START Data for review
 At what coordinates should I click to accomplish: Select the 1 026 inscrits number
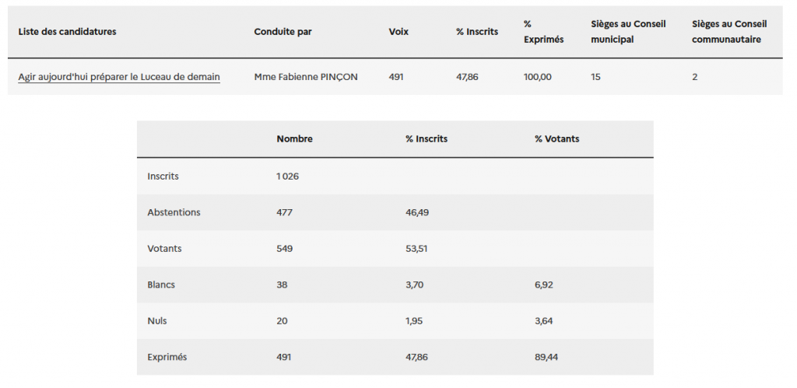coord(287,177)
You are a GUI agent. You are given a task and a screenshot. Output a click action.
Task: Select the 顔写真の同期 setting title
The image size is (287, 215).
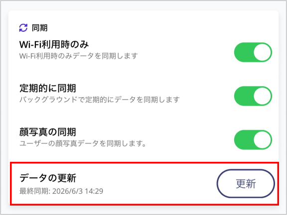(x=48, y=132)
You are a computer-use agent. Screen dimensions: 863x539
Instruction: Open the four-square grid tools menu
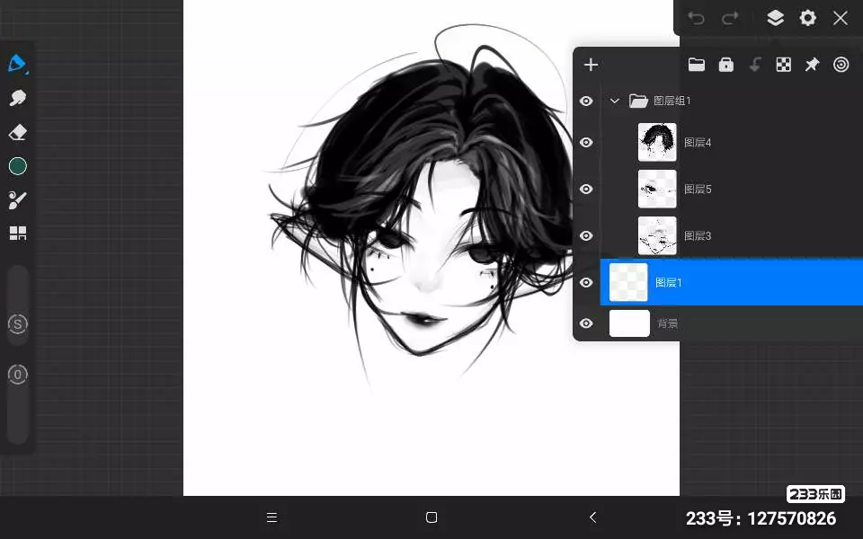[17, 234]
END Data for review
Copy all lines from the material that contain "agent".

You are a GUI agent. You are given a task and a screenshot. Output a click action.
You are a computer-use agent. Screen dimensions: 863x539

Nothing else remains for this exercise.